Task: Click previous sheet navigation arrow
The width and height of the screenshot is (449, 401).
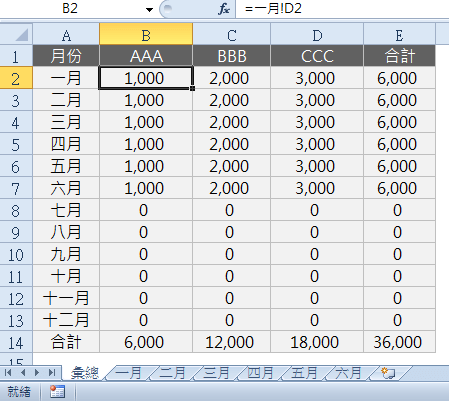Action: 23,372
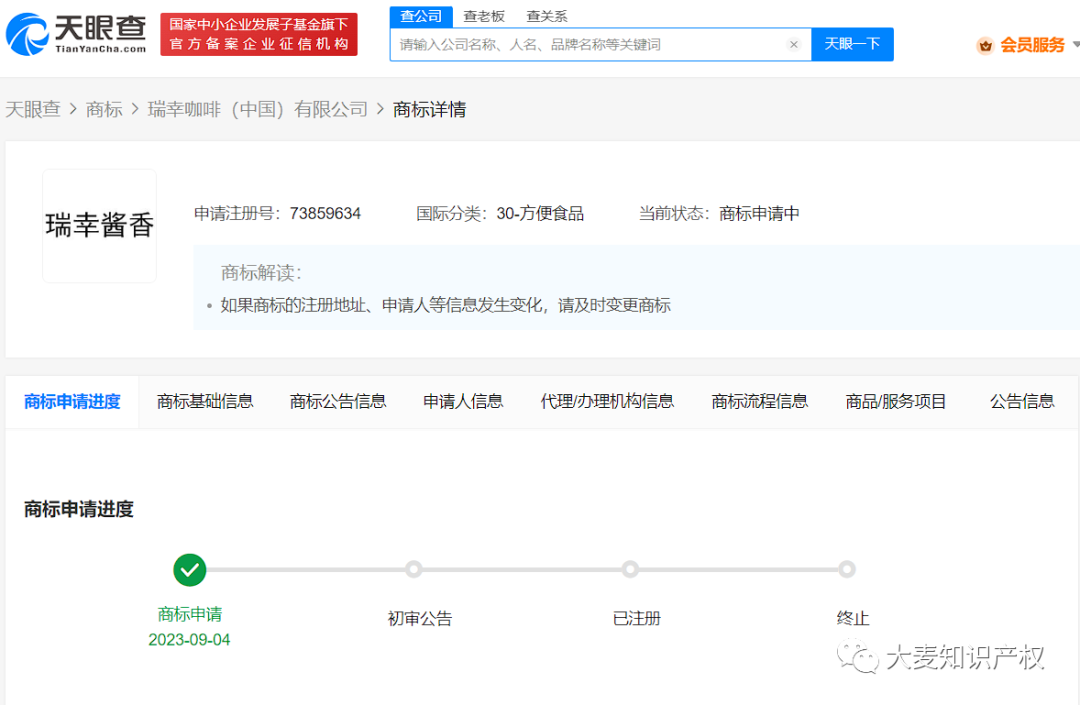Expand the 会员服务 dropdown arrow
The width and height of the screenshot is (1080, 705).
[1074, 45]
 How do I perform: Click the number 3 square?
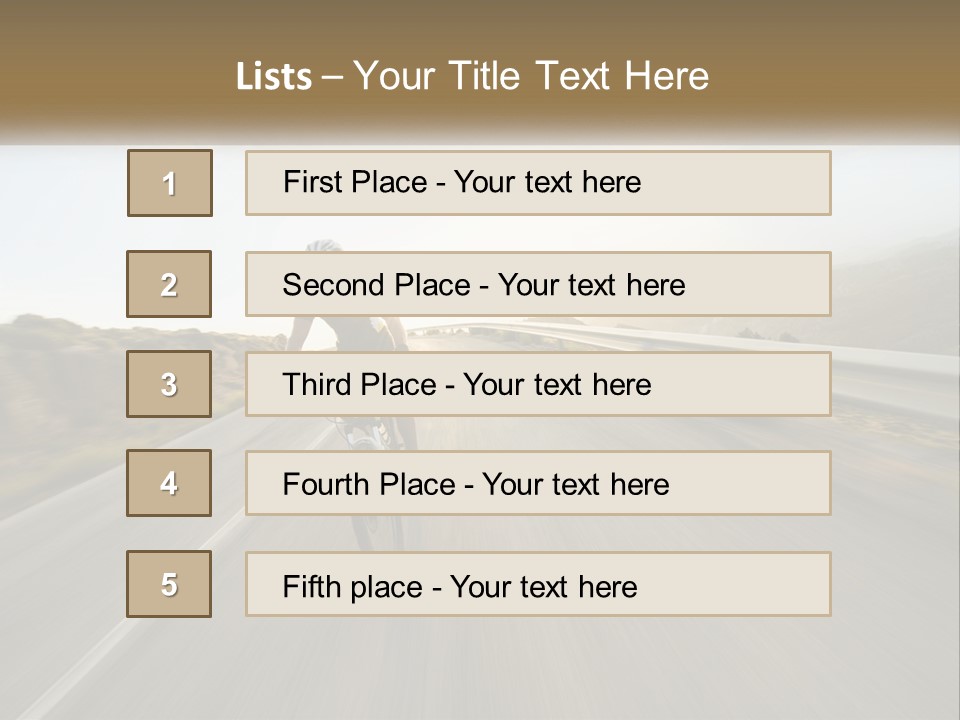169,384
****************
▶ _Exercise_:
Except for the pictures, write the data out exactly.

▶ _Response_:
Task: Click previous sheet navigation arrow
The width and height of the screenshot is (449, 401).
Action: 23,372
Expand the 会员服务 dropdown arrow
The width and height of the screenshot is (1080, 705).
[1074, 45]
 How do I perform: Click the number 3 square?
169,384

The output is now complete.